SCRA interest rate reductions can reduce the need for bankruptcy by making debts more manageable. A 6% cap on pre-service debt may provide sufficient relief without bankruptcy.

Continued service after filing ensures income for Chapter 13 plans. The military’s steady employment and housing benefits support plan feasibility.

A military attorney understands how bankruptcy interacts with SCRA, how military income affects the means test, and how filing affects security clearance and military career.


Disclaimer

This article is provided for general informational and educational purposes only. Nothing in this article constitutes legal advice, and no attorney-client relationship is formed by reading this content.

Bankruptcy law is complex and consequences are significant. The choice between chapters, exemption planning, treatment of secured and priority debts, and other strategic decisions require professional guidance. The information presented here may not reflect current law or apply to any specific situation.

Do not rely on this article to make legal decisions. Bankruptcy affects property, credit, and legal rights for years.
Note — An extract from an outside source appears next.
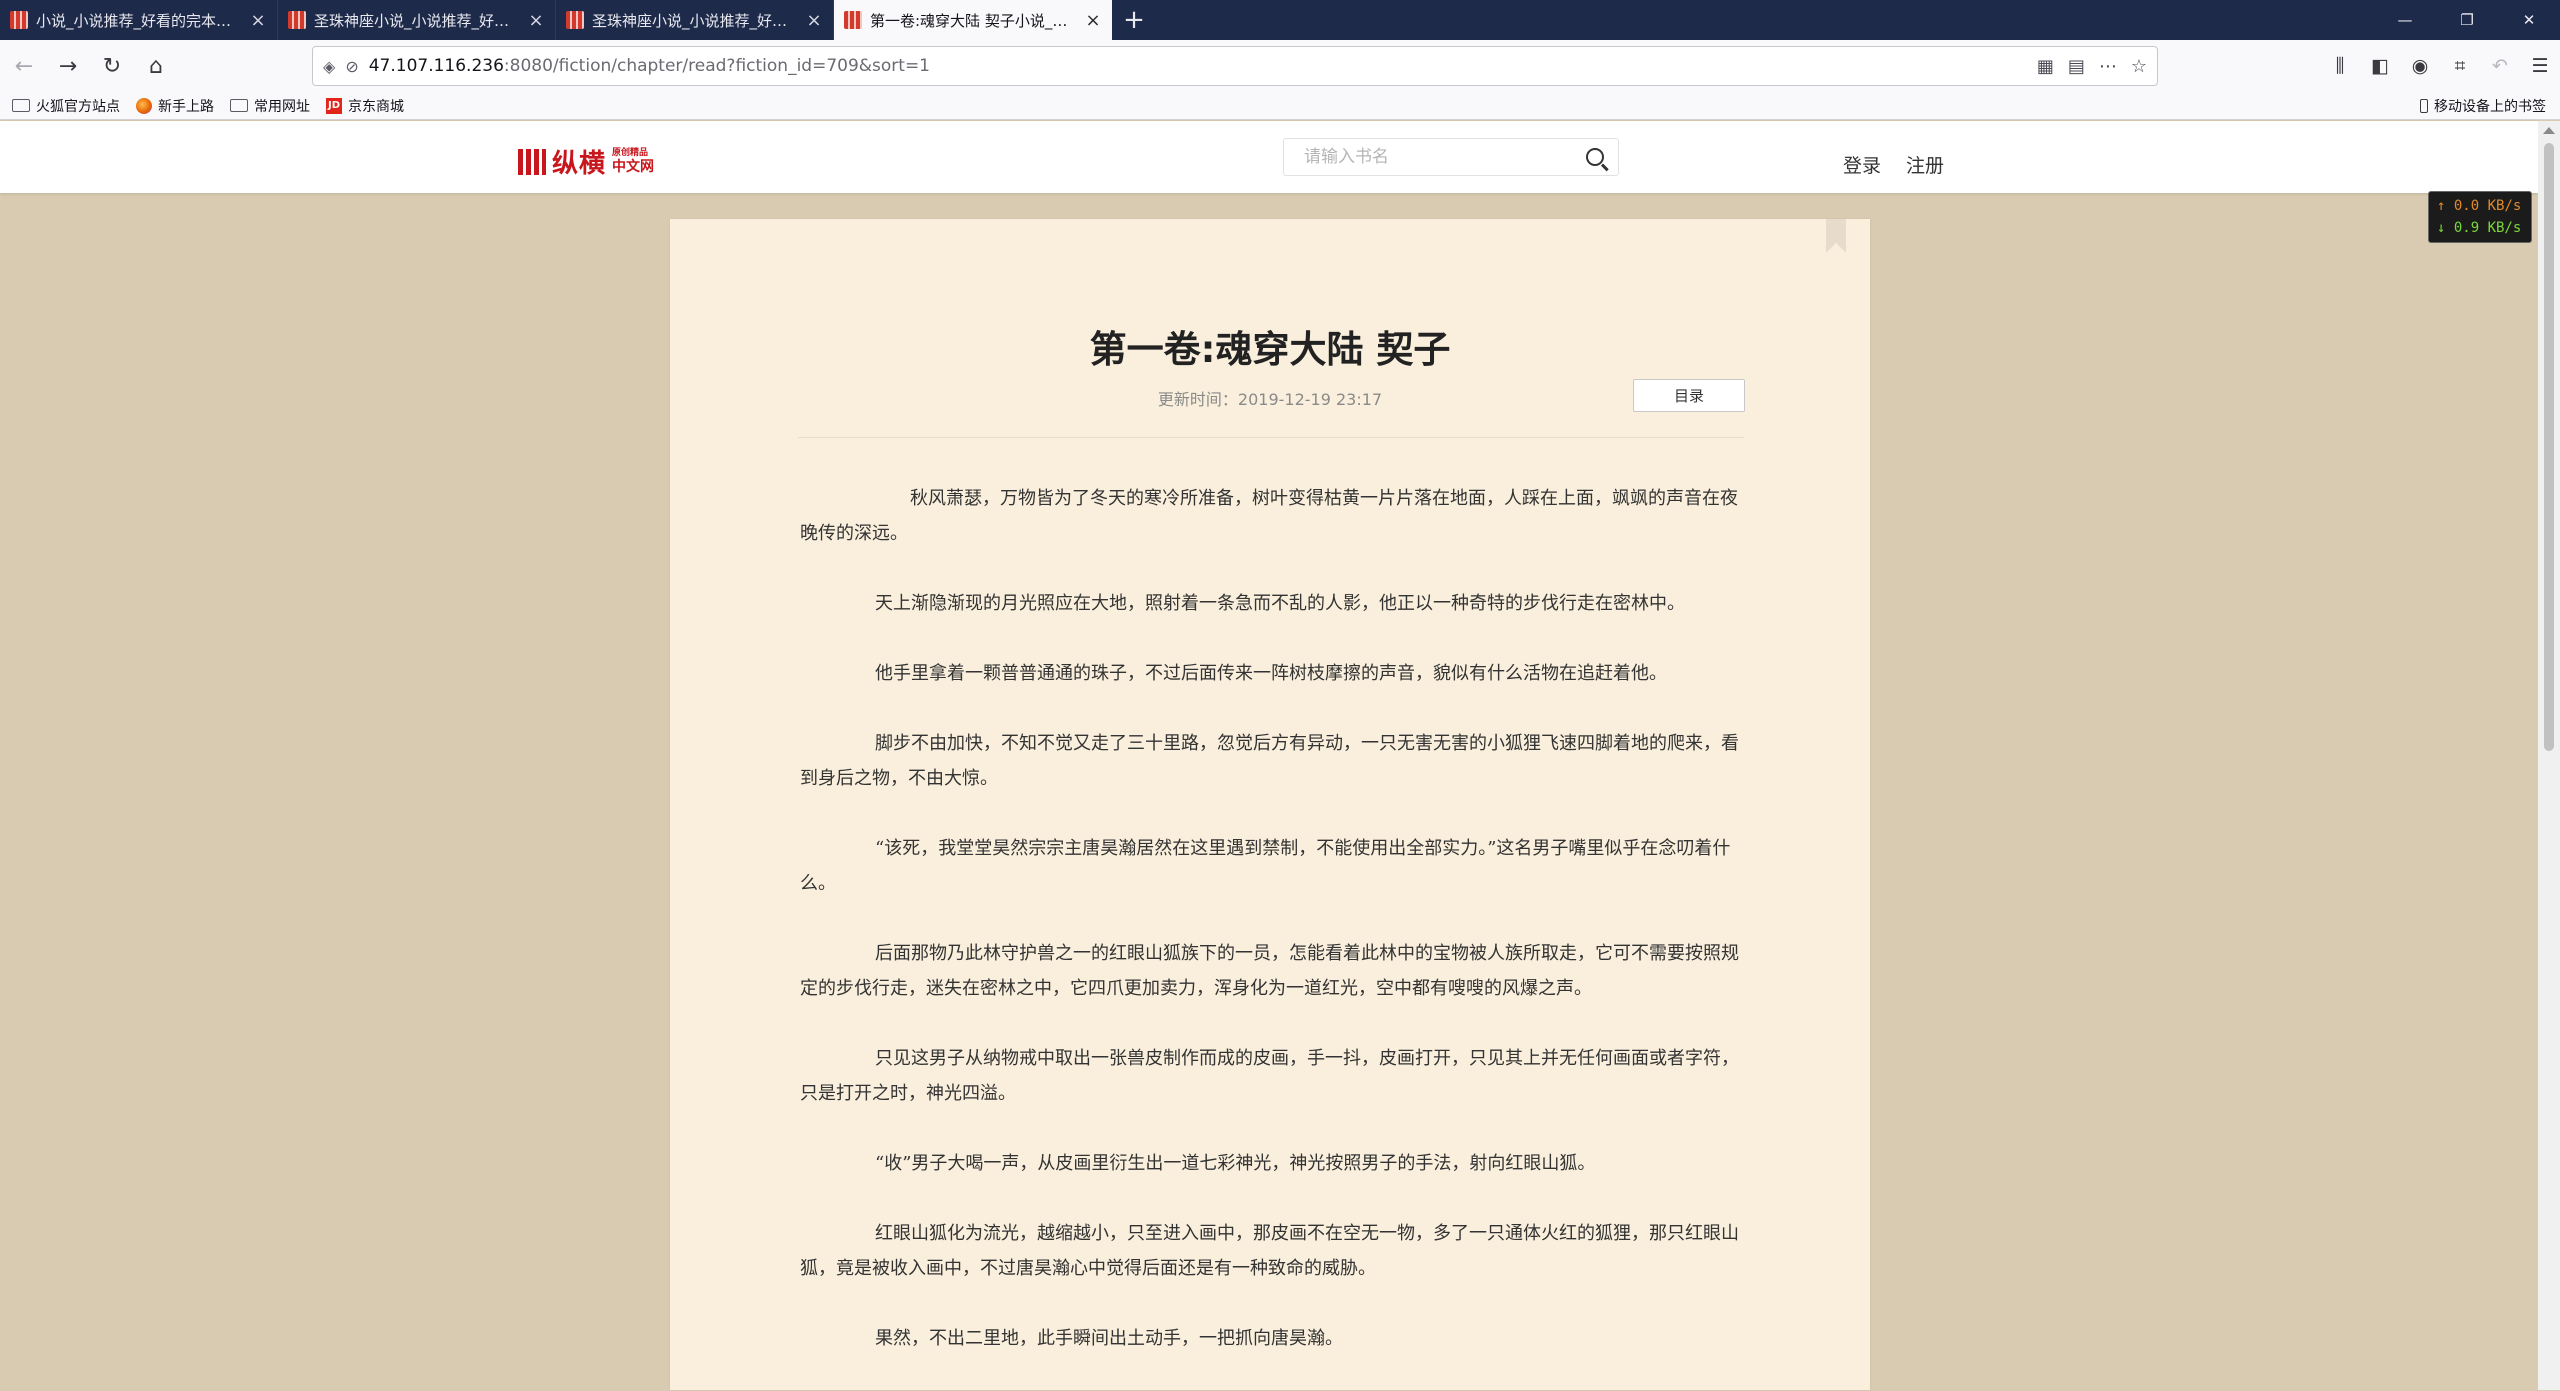 The height and width of the screenshot is (1391, 2560). Describe the element at coordinates (2420, 66) in the screenshot. I see `account-icon: ◉` at that location.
Errors can result in loss of property, denial of discharge, or failure to address underlying financial problems.

If you are considering bankruptcy, consult with a qualified bankruptcy attorney who can evaluate your specific financial situation, explain your options, and guide you through the process.

The authors, publishers, and distributors of this content expressly disclaim any liability for actions taken or not taken based on this information. Reading this article does not create an attorney-client relationship with any person or entity.

For service members considering bankruptcy, the intersection of bankruptcy law with SCRA, military income treatment, and career implications requires counsel familiar with both bankruptcy and military-specific considerations.